Learning rates in stochastic neural network training are currently determined a priori to training, using expensive manual or automated iterative tuning. This study proposes gradient-only line searches to resolve the learning rate for neural network training algorithms. Stochastic sub-sampling during training decreases computational cost and allows the optimization algorithms to progress over local minima. However, it also results in discontinuous cost functions. Minimization line searches are not effective in this context, as they use a vanishing derivative (first order optimality condition), which often do not exist in a discontinuous cost function and therefore converge to discontinuities as opposed to minima from the data trends. Instead, we base candidate solutions along a search direction purely on gradient information, in particular by a directional derivative sign change from negative to positive (a Non-negative Associative Gradient Projection Point (NN- GPP)). Only considering a sign change from negative to positive always indicates a minimum, thus NN-GPPs contain second order information. Conversely, a vanishing gradient is purely a first order condition, which may indicate a minimum, maximum or saddle point. This insight allows the learning rate of an algorithm to be reliably resolved as the step size along a search direction, increasing convergence performance and eliminating an otherwise expensive hyperparameter.

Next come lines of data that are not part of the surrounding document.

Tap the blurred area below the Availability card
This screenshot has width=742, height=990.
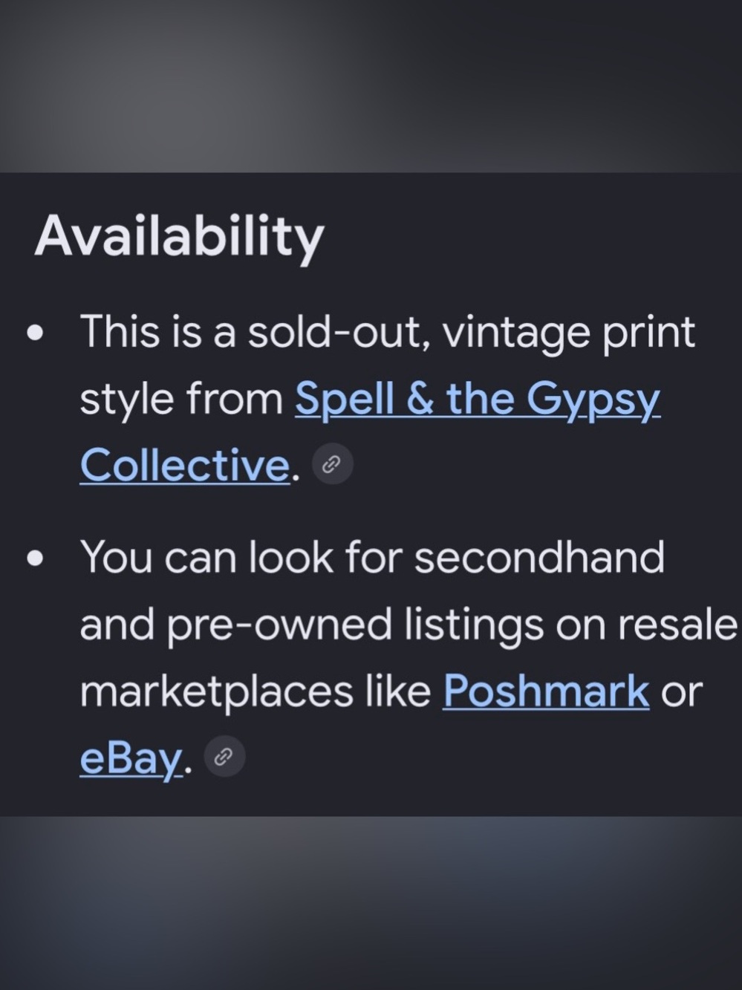point(371,903)
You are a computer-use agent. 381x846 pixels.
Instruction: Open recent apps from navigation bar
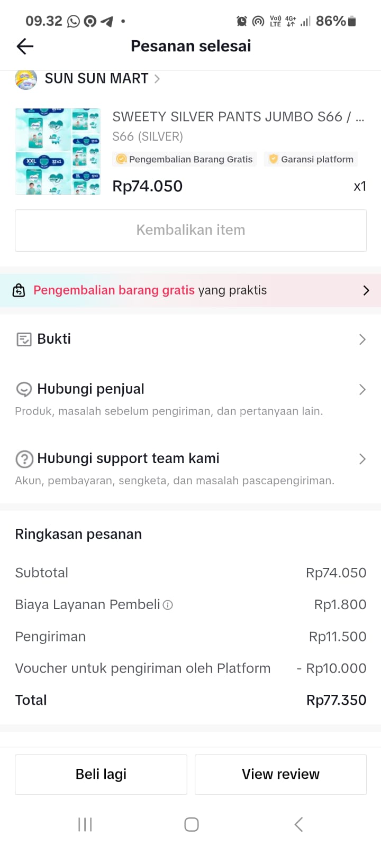coord(85,824)
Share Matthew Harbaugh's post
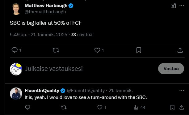Screen dimensions: 189x115 coord(180,50)
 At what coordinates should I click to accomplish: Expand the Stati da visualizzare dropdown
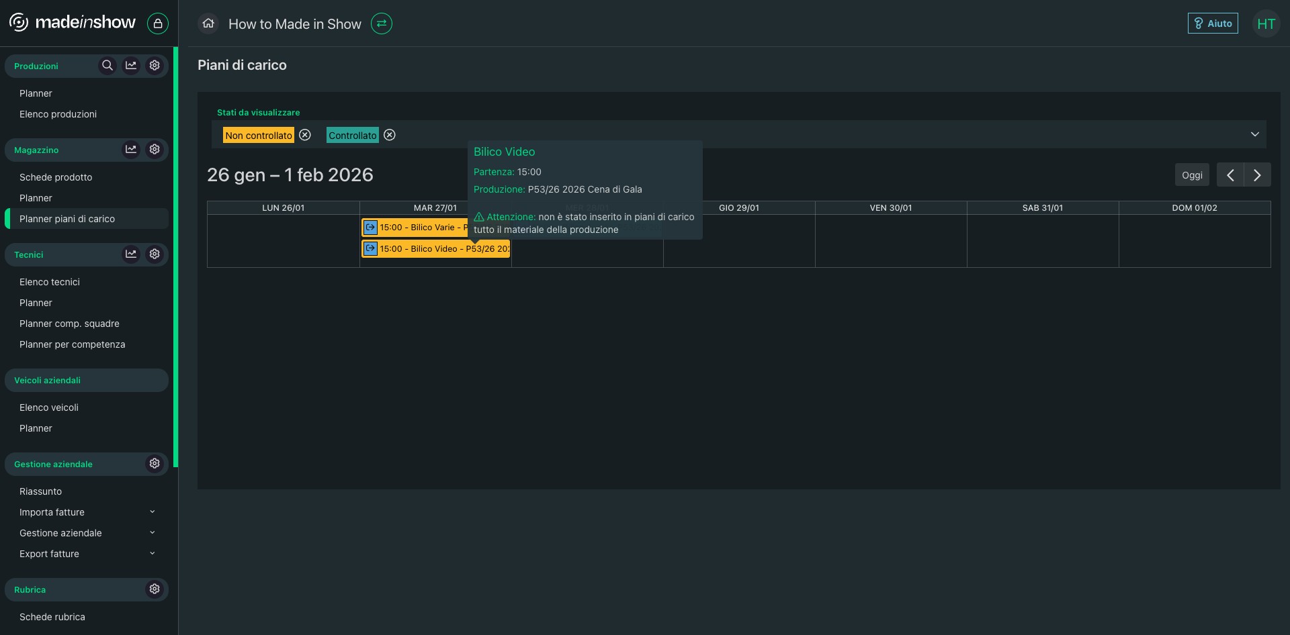[x=1254, y=134]
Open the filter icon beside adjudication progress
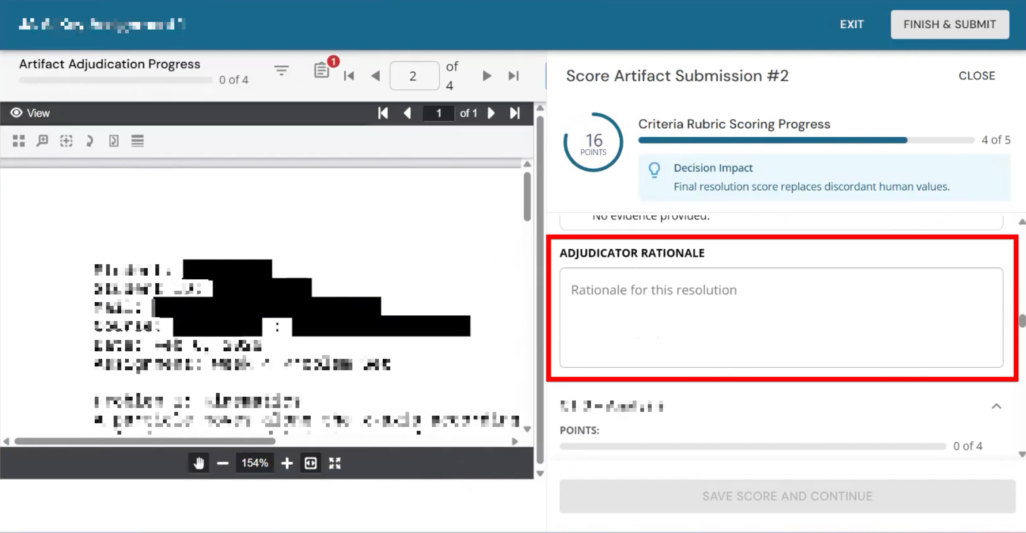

Empirical study towards understanding line search approximations for training neural networks

Choosing appropriate step sizes is critical for reducing the computational cost of training large-scale neural network models. Mini-batch sub-sampling (MBSS) is often employed for computational tractability. However, MBSS introduces a sampling error, that can manifest as a bias or variance in a line search. This is because MBSS can be performed statically, where the mini-batch is updated only when the search direction changes, or dynamically, where the mini-batch is updated every-time the function is evaluated. Static MBSS results in a smooth loss function along a search direction, reflecting low variance but large bias in the estimated "true" (or full batch) minimum. Conversely, dynamic MBSS results in a point-wise discontinuous function, with computable gradients using backpropagation, along a search direction, reflecting high variance but lower bias in the estimated "true" (or full batch) minimum. In this study, quadratic line search approximations are considered to study the quality of function and derivative information to construct approximations for dynamic MBSS loss functions. An empirical study is conducted where function and derivative information are enforced in various ways for the quadratic approximations. The results for various neural network problems show that being selective on what information is enforced helps to reduce the variance of predicted step sizes.